LONDON (Reuters) - The company representing The Beatles has settled a 30 million-pound ($59 million) royalty dispute with EMI Group, in a deal that could finally pave the way for the Liverpool band’s music to go online.
Apple Corps, the company owned by Paul McCartney, Ringo Starr and the families of John Lennon and George Harrison, said in December 2005 it would sue the record company after negotiations broke down.
Apple Corps said an audit had determined EMI had not been fulfilling the terms of its contract.
“We have settled on mutually acceptable terms and there will be no further comment,” a spokeswoman for EMI said. A spokeswoman for Apple Corps said the deal had been agreed last month but would not give any further details.

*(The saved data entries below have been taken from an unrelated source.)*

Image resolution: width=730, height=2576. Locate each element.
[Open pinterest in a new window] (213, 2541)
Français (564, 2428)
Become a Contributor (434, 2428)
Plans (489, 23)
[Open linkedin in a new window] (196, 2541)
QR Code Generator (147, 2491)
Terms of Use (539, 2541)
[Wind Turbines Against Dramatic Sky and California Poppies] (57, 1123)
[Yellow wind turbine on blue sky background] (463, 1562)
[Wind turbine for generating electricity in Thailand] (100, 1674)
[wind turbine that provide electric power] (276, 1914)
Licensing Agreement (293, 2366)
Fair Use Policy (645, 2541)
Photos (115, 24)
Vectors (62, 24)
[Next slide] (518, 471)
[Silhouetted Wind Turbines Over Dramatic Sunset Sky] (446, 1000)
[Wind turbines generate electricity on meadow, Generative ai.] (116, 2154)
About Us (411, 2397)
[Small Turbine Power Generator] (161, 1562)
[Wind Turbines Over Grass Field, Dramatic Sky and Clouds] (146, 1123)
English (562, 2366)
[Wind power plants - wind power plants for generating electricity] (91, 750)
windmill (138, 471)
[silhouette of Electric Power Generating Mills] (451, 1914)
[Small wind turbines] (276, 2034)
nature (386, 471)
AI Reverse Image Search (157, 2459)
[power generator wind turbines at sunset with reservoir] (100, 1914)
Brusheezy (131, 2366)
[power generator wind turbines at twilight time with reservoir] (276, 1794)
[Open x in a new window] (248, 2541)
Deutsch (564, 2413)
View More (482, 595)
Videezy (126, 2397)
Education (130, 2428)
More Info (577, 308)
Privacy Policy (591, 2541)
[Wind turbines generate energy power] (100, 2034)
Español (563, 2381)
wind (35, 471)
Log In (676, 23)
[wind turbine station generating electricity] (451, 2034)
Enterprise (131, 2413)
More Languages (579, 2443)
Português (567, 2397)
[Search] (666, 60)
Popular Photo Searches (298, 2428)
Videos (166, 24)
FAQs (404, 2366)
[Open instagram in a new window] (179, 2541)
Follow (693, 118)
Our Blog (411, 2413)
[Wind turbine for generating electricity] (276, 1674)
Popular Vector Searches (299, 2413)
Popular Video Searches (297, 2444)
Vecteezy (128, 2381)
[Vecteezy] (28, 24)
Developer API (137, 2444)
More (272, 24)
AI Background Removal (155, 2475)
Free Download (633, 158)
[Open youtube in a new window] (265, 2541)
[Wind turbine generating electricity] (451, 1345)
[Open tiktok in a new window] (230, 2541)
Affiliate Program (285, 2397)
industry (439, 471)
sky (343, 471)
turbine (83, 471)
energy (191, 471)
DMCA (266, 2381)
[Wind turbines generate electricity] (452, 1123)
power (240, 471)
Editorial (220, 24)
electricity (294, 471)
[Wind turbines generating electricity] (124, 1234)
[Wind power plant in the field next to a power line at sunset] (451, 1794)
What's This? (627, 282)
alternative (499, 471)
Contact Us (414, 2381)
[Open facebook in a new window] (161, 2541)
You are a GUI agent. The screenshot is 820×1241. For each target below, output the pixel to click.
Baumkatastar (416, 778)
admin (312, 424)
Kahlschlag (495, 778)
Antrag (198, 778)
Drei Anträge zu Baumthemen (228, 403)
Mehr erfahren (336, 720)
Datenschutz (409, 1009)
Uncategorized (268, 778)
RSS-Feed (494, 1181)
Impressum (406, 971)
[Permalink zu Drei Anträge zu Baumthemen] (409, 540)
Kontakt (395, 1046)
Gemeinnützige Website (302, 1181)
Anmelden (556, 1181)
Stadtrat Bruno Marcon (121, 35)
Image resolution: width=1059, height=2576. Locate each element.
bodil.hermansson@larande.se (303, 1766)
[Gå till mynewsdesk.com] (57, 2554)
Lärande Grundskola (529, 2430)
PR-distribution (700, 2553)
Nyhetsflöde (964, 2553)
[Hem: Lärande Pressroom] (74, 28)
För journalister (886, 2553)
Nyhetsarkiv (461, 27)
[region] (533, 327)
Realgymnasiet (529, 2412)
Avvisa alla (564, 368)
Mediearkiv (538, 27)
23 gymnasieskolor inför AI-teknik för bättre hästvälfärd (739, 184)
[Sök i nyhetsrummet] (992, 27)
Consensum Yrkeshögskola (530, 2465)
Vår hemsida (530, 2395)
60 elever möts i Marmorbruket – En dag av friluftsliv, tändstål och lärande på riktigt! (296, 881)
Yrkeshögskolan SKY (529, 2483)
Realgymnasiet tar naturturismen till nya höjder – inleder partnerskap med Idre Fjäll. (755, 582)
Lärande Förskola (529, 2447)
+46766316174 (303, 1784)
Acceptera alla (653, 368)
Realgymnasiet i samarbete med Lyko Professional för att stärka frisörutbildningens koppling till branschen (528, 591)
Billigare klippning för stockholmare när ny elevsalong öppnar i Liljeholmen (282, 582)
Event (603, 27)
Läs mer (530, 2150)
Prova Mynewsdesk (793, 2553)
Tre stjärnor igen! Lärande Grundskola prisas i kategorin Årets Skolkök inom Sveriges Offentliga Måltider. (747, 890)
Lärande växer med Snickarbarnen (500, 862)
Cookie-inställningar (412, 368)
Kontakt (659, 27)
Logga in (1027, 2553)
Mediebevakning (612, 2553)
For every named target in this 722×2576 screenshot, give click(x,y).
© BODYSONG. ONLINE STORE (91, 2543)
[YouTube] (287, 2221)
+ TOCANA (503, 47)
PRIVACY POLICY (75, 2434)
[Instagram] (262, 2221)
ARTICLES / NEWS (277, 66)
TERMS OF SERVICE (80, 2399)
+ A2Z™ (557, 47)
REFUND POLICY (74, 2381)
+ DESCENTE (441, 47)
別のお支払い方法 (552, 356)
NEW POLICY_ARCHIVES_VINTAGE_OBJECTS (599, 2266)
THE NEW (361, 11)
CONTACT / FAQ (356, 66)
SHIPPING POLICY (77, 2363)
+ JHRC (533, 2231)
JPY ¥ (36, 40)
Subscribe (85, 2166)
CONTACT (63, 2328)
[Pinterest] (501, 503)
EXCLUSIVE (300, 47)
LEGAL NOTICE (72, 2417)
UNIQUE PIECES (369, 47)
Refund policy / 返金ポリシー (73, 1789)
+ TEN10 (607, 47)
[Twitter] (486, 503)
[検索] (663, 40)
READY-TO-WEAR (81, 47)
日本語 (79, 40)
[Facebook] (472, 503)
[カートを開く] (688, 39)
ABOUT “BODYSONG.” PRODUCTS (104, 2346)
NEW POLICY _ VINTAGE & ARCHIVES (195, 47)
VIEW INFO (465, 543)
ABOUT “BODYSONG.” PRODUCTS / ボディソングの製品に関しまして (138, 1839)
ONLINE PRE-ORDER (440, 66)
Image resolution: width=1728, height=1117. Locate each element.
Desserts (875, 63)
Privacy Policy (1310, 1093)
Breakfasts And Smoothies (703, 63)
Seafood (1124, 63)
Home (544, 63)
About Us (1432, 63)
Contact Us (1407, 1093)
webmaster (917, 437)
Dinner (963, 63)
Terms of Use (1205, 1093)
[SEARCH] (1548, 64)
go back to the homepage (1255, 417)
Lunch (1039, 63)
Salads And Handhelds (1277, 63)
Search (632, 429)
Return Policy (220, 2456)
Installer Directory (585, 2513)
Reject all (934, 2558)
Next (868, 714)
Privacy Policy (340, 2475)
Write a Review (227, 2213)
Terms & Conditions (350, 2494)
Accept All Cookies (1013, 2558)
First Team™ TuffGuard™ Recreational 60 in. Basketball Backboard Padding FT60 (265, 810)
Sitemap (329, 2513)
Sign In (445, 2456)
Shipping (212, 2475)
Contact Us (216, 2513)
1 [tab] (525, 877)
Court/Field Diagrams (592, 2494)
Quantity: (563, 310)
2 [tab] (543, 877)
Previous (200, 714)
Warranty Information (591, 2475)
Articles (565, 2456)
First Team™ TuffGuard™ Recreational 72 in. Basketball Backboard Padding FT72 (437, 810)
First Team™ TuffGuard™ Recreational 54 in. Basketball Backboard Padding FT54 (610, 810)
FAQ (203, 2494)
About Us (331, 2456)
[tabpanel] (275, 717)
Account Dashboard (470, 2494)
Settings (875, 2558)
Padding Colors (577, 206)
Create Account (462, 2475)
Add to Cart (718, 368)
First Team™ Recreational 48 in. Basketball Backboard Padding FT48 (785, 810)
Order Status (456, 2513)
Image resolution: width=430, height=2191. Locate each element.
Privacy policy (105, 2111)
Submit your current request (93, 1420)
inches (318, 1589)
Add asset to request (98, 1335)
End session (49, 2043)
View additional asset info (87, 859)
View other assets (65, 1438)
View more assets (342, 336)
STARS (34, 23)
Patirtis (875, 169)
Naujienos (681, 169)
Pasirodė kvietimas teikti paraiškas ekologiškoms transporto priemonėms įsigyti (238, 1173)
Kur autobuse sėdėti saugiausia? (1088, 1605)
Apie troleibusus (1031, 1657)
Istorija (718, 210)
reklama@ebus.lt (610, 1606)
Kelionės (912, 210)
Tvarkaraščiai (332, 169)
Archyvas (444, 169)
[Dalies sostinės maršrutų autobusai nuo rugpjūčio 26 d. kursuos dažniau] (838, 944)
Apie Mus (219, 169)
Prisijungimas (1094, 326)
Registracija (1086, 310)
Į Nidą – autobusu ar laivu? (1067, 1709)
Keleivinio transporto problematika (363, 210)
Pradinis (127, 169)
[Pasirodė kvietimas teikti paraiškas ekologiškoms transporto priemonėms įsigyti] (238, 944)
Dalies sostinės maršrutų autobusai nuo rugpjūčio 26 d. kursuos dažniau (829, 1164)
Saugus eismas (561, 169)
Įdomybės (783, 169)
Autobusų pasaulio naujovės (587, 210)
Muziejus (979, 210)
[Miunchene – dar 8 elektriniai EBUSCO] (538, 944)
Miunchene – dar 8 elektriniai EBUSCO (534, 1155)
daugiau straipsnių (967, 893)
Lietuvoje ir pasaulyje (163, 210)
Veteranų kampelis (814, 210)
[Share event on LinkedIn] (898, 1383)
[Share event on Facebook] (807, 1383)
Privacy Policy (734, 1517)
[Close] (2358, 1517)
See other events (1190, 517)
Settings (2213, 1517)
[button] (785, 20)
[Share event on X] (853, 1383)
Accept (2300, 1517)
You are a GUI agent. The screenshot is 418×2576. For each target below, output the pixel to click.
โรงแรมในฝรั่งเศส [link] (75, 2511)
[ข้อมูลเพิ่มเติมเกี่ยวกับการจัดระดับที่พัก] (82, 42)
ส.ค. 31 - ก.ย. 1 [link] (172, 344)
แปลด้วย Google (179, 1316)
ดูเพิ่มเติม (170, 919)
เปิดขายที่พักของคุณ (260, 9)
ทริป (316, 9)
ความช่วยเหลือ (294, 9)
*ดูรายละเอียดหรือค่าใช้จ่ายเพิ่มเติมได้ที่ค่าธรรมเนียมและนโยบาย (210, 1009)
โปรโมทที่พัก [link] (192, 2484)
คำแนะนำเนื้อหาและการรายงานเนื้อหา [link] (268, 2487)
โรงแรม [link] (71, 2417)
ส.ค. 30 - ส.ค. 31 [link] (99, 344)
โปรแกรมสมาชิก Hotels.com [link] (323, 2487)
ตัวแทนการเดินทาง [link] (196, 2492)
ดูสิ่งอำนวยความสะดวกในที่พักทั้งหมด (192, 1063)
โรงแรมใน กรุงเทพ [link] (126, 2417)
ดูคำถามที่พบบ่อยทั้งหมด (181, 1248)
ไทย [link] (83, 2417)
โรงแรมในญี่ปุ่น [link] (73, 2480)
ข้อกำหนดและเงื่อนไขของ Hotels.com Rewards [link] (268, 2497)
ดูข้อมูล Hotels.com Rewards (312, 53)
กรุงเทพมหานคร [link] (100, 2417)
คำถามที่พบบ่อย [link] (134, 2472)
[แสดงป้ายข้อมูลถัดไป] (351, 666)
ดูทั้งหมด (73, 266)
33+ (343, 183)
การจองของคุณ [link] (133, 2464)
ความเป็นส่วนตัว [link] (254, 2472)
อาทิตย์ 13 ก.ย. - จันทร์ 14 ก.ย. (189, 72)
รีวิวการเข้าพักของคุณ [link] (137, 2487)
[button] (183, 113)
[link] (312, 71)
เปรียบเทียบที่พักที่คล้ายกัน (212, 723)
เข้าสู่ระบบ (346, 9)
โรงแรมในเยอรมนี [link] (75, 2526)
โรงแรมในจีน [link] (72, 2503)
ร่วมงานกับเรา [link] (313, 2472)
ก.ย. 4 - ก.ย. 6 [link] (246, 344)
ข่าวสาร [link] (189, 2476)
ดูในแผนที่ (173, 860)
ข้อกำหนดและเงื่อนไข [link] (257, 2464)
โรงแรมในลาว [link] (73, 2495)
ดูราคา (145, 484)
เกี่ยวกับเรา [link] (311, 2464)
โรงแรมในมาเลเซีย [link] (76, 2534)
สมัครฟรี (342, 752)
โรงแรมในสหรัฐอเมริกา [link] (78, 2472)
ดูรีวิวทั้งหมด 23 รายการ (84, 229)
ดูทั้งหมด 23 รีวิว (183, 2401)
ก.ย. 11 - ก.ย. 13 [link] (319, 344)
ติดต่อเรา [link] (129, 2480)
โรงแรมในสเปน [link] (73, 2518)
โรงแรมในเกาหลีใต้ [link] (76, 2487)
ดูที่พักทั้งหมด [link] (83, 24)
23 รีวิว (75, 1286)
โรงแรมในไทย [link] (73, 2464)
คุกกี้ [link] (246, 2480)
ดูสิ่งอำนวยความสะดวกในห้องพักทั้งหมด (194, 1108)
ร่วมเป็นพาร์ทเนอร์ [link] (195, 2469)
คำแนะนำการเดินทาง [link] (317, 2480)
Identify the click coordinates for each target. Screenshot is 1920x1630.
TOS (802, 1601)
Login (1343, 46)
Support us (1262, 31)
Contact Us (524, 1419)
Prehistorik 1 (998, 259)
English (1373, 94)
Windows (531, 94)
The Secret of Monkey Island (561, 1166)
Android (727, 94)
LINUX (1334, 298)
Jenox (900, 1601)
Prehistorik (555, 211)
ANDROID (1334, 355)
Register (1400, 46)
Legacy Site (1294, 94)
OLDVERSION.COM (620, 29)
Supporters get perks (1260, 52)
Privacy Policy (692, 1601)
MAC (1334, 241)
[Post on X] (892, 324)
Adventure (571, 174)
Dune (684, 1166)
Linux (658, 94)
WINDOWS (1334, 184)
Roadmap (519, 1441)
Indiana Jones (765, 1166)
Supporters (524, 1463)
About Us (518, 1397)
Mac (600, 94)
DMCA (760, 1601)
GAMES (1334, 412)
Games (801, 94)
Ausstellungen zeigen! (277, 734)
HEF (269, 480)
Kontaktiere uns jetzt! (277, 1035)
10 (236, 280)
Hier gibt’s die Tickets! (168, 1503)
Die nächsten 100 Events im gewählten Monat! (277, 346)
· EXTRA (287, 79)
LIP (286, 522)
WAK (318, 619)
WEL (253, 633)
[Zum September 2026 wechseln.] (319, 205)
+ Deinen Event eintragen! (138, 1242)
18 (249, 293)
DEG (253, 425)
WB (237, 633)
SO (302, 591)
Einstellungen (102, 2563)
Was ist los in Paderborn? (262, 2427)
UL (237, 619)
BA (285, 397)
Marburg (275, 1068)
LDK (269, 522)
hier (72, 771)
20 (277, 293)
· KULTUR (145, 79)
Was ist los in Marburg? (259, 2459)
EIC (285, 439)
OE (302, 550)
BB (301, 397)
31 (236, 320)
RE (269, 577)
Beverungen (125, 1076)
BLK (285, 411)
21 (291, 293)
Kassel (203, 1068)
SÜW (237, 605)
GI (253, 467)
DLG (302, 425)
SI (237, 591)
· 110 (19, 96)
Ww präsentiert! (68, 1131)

Apple and EMI previously fought a separate, decade-long courtroom battle over royalties and other issues which was resolved out of court in 1989.
The announcement follows the settlement in February of another legal dispute -- a trademark disagreement between Apple Corps and computer and iPod company Apple Inc. which was also seen as key to putting the group’s music online.
The Beatles have been one of the last big acts to hold out from putting their music on the Internet. Elton John said last month he would make more than 30 of his albums available for digital download.
”It seems like it is heading in that direction,“ Jupiter analyst Mark Mulligan told Reuters of the Beatles catalogue. ”The conversation has changed from an ‘if’ to a ‘when’.
“The Beatles are a perennial (favorite). You can put the content out there and it will sell. If they put the Beatles catalogue online you will very likely see them having number ones again.”
EMI’s Chief Executive Eric Nicoli told reporters earlier this month he was working on a deal to put the band’s music online but refused to give a time frame.